Stored data entries:
++++++
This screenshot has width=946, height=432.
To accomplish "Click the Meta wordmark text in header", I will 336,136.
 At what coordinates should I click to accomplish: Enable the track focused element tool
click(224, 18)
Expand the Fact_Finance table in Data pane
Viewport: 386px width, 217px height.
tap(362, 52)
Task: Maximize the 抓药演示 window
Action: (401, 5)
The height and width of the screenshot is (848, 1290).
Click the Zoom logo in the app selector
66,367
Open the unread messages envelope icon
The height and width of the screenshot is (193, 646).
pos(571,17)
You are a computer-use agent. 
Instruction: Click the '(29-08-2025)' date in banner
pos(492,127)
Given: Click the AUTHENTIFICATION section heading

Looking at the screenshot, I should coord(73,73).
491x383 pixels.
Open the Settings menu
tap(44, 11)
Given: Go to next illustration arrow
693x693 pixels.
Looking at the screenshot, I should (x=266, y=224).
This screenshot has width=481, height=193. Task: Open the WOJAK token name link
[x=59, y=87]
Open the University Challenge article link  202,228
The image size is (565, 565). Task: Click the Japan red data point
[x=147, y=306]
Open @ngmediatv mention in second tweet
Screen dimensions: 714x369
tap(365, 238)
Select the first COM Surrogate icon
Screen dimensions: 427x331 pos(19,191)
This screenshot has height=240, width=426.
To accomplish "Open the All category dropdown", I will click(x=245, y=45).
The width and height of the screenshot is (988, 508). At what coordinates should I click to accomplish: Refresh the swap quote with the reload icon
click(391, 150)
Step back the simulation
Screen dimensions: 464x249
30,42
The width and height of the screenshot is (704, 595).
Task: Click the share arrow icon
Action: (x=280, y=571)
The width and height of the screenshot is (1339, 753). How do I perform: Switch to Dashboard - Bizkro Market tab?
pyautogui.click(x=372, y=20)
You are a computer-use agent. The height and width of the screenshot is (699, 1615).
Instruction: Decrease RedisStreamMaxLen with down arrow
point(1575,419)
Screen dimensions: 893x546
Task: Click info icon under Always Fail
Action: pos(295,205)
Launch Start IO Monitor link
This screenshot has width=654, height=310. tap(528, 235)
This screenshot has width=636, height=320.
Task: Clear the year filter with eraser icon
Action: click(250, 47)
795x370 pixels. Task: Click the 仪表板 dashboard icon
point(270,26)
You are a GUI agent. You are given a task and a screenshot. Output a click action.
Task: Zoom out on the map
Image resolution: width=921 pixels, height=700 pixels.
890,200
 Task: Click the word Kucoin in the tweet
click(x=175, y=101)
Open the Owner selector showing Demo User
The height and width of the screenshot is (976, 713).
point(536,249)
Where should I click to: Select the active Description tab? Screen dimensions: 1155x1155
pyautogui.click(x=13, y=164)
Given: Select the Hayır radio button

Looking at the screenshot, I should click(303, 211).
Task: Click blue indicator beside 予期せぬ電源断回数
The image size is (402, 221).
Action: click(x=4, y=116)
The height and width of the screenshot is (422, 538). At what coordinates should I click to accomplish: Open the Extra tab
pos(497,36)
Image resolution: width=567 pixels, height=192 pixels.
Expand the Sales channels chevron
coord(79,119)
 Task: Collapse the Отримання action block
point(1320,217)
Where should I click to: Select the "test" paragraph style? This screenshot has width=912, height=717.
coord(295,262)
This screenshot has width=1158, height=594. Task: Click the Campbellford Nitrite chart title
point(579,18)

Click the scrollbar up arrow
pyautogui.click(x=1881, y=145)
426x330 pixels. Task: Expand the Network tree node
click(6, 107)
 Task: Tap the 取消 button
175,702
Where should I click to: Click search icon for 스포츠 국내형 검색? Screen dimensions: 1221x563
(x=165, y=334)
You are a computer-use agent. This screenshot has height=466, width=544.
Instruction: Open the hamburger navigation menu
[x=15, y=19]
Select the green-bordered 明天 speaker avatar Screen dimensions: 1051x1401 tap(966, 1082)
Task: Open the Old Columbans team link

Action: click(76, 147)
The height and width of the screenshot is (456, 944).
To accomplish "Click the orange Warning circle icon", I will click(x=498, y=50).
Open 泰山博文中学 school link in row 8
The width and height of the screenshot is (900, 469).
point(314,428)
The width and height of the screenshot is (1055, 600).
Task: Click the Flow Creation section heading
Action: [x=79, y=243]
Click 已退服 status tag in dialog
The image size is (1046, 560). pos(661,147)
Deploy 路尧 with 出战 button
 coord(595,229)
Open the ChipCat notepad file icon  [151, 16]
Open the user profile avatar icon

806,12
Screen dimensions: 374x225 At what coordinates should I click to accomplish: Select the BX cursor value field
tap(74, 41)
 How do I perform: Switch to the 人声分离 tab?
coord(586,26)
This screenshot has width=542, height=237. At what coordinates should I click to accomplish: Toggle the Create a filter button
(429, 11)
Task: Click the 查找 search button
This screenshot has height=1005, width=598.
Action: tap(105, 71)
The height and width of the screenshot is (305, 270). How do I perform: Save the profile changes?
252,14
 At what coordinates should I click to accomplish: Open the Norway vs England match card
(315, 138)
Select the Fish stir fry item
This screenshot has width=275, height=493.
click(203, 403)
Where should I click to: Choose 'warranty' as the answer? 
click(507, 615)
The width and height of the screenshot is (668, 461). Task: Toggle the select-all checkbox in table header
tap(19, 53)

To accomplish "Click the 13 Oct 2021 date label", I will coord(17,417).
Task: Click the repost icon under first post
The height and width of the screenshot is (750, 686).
++++++
• **Work instructions**
Lines holding "will": count them across the data and reply with the number alone.

• **Answer space**
4